I watched the sunset over the mountains as we pulled onto a seemingly abandoned dirt road with rusted construction equipment littered around. It took a couple of tries to find the Airbnb since each house looked the same, every one was white. Our host Sensi welcomed us with her Andalusian accent and gave us a tour of our new home for the next few days. We settled into our rooms and I immediately changed into my bathing suit and jumped right into the pool. Sensi came out and commented on how cool the pool was and how she could never swim when it was this cold. She said things so differently than we would in Segovia, but I could still understand her.
The moon shone down and lit up the pool. The dark abyss above was littered with bright balls of fire. I was enamored with the sky above and in disbelief that this was where we were staying. I struggled to get out of the pool for dinner and we sat down, family-style, around a big, dark-colored, wooden table that comfortably sat us all. Shortly after our feast and clean-up. We all retreated to our separate wings and closed our eyes, excited for what was to come the next day.
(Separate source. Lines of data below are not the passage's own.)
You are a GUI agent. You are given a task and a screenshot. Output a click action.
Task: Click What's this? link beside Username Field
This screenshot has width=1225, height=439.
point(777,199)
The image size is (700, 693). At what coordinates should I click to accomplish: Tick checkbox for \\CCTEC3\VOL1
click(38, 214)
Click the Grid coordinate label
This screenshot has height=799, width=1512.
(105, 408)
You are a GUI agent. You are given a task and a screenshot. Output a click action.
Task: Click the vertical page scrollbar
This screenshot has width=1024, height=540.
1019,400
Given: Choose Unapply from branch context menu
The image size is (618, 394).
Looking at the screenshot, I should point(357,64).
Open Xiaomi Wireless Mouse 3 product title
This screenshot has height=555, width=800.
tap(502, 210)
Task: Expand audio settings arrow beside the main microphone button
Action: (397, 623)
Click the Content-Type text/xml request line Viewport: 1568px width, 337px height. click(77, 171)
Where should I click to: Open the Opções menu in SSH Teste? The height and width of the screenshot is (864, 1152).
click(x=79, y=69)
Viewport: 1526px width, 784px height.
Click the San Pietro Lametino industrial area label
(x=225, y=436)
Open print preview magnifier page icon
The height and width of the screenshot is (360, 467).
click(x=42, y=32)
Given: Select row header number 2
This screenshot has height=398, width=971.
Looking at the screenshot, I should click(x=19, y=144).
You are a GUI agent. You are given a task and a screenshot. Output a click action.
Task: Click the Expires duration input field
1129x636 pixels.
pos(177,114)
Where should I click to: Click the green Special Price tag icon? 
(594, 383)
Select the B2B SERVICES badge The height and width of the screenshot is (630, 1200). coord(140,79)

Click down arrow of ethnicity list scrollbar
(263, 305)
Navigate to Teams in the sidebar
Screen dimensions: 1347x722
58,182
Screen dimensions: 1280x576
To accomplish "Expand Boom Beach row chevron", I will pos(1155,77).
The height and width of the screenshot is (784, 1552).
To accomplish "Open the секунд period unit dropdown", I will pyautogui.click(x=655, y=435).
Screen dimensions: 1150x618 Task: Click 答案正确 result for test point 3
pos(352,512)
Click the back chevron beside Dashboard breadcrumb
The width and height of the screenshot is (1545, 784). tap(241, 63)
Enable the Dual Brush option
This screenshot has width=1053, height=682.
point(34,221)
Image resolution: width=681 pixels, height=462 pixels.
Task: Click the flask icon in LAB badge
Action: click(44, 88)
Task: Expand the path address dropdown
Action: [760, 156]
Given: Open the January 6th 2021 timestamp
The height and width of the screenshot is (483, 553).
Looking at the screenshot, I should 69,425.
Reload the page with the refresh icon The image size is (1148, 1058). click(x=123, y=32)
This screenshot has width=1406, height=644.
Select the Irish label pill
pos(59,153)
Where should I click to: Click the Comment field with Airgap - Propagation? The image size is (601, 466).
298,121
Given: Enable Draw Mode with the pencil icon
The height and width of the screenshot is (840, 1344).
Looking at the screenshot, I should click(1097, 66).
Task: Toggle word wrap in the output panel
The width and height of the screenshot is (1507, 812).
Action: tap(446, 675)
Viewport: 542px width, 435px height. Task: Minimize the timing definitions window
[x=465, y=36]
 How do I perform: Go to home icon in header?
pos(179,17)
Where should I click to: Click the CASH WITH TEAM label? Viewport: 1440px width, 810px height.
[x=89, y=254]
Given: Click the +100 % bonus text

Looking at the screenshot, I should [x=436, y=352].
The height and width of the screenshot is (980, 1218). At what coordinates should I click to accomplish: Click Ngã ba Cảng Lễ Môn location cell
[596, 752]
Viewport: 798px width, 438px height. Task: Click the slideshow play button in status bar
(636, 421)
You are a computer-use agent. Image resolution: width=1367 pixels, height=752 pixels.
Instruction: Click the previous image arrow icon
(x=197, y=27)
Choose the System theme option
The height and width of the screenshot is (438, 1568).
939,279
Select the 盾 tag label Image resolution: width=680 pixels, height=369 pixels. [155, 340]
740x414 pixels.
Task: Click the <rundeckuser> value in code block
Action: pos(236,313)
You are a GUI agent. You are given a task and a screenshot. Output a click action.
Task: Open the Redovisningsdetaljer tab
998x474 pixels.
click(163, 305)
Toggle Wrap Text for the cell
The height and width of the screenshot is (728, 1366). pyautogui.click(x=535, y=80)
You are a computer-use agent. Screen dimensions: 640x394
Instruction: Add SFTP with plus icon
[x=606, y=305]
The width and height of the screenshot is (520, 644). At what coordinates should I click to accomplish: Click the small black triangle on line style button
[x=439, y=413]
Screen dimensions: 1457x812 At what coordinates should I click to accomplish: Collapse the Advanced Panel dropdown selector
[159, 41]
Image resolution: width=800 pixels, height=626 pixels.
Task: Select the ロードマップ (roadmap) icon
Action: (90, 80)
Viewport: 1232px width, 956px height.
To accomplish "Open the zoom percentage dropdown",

Katie ‘23 | Cordoba - The White City
On Thursday morning I woke up ecstatic for our first day trip of the excursion in Andalucia; Córdoba. My host mom had told me about the white buildings that occupied the city, which I was beyond excited to see in person. The forty-five-minute drive into Cordoba in the van blasting early 2000s music was very suspenseful. We finally arrived at the parking garage, which seemed like it was built into a castle older than the United States. We filed out of the van unknowing of what the day was about to entail. Our first stop was the Mezquita, the Mosque-Cathedral of Cordoba, which we learned about in history class leading up to the excursion. The Mezquita was the Mosque of ABD Al Rahman II which was transformed into a Christian temple. Seeing this beautiful place of worship in person was jaw-dropping. It was fascinating to see the Islamic architecture through the brilliant arches and the earth-toned bricks in contrast to the gleaming white Cathedral with gold throughout. This building was ornate and extremely detailed, walking through it had me in awe.
After exploring the Mezquita it was time for lunch, I was eager to explore more of this vibrant city. Walking to the restaurant it was difficult for me to not stop and admire the architectural details and the green plants that coated the buildings. As we turned the corner of an alleyway into a busier road, a horse with a carriage galloped into my vision. Cordoba continued to amaze me. Jess, Sophie, and I found a restaurant and sat down, our eyes immediately went to the croquettes. They had three unique flavors that we tried, one of which stood out to Jess and me, a croquette with black rice, we were later informed by Luis that this was squid ink-covered rice. When it was time to return home for a siesta, we walked back to the parking garage, admiring everything. I was sad to part ways with a city that I had fallen in love with but excited to see what the rest of our journey in Andalucia would entail.